* TRECHO DO DOCUMENTO:

O Ministério Público Federal (MPF) protocolou uma ação civil pública exigindo que a União e o governo do Rio de Janeiro adotem medidas imediatas para proteger o acervo histórico do antigo Instituto Médico Legal (IML), localizado na Lapa, Rio de Janeiro. O procurador regional adjunto dos Direitos do Cidadão, Julio Araujo, destacou a urgência da situação, uma vez que o prédio está em estado de abandono e os documentos estão em risco de deterioração. A ação visa garantir a preservação da memória e da verdade histórica do país.
Durante visitas técnicas, o MPF identificou condições alarmantes, como microfilmes em deterioração e salas inacessíveis. O acervo, que contém cerca de 2,9 mil metros lineares de documentos e 440 mil itens iconográficos, é fundamental para elucidar casos de desaparecidos políticos e violações de direitos humanos durante a ditadura militar. A falta de segurança adequada no local agrava a situação, com apenas dois vigilantes por turno para proteger um patrimônio de valor inestimável.

(Registros salvos)

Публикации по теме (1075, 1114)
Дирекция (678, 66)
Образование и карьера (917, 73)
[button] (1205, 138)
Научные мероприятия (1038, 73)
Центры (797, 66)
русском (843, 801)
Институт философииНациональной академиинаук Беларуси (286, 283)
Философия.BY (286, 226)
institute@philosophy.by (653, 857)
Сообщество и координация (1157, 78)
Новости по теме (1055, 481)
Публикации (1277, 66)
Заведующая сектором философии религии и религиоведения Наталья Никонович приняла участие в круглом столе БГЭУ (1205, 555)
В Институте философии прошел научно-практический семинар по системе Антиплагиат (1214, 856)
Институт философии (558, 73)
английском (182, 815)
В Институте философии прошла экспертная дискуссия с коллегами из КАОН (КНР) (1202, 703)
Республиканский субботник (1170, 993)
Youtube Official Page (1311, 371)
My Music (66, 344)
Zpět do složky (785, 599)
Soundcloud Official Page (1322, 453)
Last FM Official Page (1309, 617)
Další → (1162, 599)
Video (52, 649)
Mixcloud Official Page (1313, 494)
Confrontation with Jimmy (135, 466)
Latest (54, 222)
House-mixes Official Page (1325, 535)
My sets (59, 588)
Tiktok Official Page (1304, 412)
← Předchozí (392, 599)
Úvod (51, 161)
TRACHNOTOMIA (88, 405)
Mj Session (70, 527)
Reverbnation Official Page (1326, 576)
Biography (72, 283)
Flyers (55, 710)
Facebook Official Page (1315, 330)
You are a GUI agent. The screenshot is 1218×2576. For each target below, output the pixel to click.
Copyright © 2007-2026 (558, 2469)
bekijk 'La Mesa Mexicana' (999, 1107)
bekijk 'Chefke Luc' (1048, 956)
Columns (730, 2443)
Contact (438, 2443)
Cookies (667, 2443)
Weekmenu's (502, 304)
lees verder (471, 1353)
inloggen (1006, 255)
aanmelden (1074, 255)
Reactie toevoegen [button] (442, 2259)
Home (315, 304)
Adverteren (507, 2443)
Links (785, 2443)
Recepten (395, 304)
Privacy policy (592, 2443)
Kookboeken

* QUESTÕES:
1. Substitua "microfilmes" por "negativos fotográficos" no trecho do texto sobre o acervo do antigo IML que vai de "Durante visitas técnicas, o" até "de valor inestimável.", inclusive, e reproduza esse trecho com a alteração.
2. Prossiga a redação do texto sobre o acervo do antigo IML a partir do ponto em que ele termina.

* RESPOSTAS EM ORDEM:
1.
Durante visitas técnicas, o MPF identificou condições alarmantes, como negativos fotográficos em deterioração e salas inacessíveis. O acervo, que contém cerca de 2,9 mil metros lineares de documentos e 440 mil itens iconográficos, é fundamental para elucidar casos de desaparecidos políticos e violações de direitos humanos durante a ditadura militar. A falta de segurança adequada no local agrava a situação, com apenas dois vigilantes por turno para proteger um patrimônio de valor inestimável.

2.
O MPF requer que a União e o estado apresentem um plano de ação em até 30 dias e iniciem a organização e análise dos documentos em até 60 dias. Além disso, destacam a importância de um esforço conjunto com a sociedade civil para garantir a preservação do acervo, que é vital para o entendimento da história brasileira e para a luta contra práticas autoritárias que ainda persistem. O procurador Araujo enfatiza que sem a preservação desse passado, a sociedade continuará incapaz de enfrentar e compreender sua própria história.